Activity: Each line from the one containing "You are a computer-use agent. Screen dimensions: 999x762" through the last line of the entries below is to be transcribed exactly. Nothing else belongs in the reply.

-------- Source material --------

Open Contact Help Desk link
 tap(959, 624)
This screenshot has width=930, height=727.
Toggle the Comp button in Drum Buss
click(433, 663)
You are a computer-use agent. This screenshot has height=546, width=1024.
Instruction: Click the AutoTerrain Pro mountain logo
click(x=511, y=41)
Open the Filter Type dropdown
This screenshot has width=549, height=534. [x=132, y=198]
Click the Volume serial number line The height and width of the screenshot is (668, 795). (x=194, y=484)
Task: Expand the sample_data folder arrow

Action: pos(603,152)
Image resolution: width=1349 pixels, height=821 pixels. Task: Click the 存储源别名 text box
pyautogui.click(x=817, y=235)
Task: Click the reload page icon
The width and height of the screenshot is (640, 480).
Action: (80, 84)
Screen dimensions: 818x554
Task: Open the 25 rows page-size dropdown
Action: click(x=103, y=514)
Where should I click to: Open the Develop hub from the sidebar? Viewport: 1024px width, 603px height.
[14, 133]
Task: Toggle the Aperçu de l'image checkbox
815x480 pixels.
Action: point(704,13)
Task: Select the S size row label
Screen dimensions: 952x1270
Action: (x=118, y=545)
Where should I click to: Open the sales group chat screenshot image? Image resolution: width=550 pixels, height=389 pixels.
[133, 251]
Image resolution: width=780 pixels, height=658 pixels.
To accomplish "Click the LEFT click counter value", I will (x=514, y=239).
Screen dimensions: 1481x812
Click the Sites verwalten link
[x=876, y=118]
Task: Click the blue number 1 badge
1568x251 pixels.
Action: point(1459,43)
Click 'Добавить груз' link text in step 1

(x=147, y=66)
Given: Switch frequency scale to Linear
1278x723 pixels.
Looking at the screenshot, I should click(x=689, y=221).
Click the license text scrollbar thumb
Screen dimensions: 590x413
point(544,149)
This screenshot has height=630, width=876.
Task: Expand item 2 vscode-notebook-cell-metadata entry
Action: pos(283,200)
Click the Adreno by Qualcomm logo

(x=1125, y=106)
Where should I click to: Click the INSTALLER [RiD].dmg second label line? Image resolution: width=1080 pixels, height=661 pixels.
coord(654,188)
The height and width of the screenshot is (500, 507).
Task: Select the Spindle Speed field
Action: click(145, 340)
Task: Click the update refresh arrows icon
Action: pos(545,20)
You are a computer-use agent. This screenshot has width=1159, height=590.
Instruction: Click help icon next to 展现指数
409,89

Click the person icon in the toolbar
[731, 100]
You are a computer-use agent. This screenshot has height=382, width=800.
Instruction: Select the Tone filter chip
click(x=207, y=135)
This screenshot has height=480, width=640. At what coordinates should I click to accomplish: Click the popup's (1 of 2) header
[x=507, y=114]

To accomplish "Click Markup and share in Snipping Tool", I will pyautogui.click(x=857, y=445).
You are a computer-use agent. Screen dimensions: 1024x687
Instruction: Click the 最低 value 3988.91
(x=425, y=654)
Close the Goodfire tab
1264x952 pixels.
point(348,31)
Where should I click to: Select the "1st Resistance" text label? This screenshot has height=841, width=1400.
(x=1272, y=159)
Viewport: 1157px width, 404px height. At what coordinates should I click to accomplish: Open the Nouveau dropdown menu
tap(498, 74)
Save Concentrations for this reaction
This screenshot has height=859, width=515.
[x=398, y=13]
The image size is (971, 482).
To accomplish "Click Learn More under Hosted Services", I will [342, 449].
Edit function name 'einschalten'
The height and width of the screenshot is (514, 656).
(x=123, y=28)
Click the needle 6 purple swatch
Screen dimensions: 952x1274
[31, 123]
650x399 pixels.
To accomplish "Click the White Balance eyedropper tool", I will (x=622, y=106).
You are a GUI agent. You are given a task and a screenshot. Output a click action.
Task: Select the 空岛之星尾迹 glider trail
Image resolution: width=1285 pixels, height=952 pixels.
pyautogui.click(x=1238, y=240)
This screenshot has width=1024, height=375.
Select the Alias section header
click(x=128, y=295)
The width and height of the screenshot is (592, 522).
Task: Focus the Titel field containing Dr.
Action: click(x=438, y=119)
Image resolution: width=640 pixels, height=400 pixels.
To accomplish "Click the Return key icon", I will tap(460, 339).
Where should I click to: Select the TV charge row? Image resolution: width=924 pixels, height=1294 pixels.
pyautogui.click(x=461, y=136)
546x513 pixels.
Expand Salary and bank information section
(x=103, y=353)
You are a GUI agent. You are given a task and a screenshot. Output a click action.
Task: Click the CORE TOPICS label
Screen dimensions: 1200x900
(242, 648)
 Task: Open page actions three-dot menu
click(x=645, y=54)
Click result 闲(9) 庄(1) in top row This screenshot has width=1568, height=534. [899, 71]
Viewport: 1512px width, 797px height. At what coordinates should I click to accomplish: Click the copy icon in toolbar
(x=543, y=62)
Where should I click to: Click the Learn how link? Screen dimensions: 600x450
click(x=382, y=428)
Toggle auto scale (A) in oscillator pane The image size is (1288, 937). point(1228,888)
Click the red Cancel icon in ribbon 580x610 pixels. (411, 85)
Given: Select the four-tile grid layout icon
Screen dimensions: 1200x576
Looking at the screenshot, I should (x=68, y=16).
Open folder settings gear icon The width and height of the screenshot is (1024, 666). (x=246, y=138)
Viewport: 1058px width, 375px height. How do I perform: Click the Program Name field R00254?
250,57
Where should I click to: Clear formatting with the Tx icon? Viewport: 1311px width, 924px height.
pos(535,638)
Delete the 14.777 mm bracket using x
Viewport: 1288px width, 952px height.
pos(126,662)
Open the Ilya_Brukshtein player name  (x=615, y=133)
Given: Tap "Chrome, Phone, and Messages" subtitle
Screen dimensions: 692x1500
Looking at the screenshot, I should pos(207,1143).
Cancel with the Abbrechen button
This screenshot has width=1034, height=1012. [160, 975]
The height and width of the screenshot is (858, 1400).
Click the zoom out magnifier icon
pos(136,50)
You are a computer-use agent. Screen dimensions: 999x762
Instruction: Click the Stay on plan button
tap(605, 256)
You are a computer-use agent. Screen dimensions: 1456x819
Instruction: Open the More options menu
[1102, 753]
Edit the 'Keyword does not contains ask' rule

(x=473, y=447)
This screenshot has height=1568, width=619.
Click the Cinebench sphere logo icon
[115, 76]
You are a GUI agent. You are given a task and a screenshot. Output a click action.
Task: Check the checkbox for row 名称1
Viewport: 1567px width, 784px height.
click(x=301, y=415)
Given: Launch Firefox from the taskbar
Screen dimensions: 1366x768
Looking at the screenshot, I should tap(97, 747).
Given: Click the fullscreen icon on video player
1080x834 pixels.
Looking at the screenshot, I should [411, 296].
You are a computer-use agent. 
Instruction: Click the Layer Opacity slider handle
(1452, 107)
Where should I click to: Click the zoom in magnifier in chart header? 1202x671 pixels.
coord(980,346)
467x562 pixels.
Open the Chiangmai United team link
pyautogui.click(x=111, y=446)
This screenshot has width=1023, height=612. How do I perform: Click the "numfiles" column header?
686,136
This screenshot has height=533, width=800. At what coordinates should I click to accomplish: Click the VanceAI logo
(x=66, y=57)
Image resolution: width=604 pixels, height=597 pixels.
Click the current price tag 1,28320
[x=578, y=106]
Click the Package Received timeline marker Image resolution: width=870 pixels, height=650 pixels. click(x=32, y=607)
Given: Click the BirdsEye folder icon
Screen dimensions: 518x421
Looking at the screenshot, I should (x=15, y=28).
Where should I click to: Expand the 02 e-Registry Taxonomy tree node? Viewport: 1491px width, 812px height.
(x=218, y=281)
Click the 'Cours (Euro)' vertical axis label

--------

Task output:
You are a computer-use agent. Screen dimensions: 999x762
Instruction: Click the Stay on plan button
tap(605, 256)
You are a computer-use agent. Screen dimensions: 1456x819
Instruction: Open the More options menu
[1102, 753]
Edit the 'Keyword does not contains ask' rule

(x=473, y=447)
This screenshot has height=1568, width=619.
Click the Cinebench sphere logo icon
[115, 76]
You are a GUI agent. You are given a task and a screenshot. Output a click action.
Task: Check the checkbox for row 名称1
Viewport: 1567px width, 784px height.
click(x=301, y=415)
Given: Launch Firefox from the taskbar
Screen dimensions: 1366x768
Looking at the screenshot, I should tap(97, 747).
Given: Click the fullscreen icon on video player
1080x834 pixels.
Looking at the screenshot, I should [411, 296].
You are a computer-use agent. 
Instruction: Click the Layer Opacity slider handle
(1452, 107)
Where should I click to: Click the zoom in magnifier in chart header? 1202x671 pixels.
coord(980,346)
467x562 pixels.
Open the Chiangmai United team link
pyautogui.click(x=111, y=446)
This screenshot has width=1023, height=612. How do I perform: Click the "numfiles" column header?
686,136
This screenshot has height=533, width=800. At what coordinates should I click to accomplish: Click the VanceAI logo
(x=66, y=57)
Image resolution: width=604 pixels, height=597 pixels.
Click the current price tag 1,28320
[x=578, y=106]
Click the Package Received timeline marker Image resolution: width=870 pixels, height=650 pixels. click(x=32, y=607)
Given: Click the BirdsEye folder icon
Screen dimensions: 518x421
Looking at the screenshot, I should (x=15, y=28).
Where should I click to: Expand the 02 e-Registry Taxonomy tree node? Viewport: 1491px width, 812px height.
(x=218, y=281)
Click the 'Cours (Euro)' vertical axis label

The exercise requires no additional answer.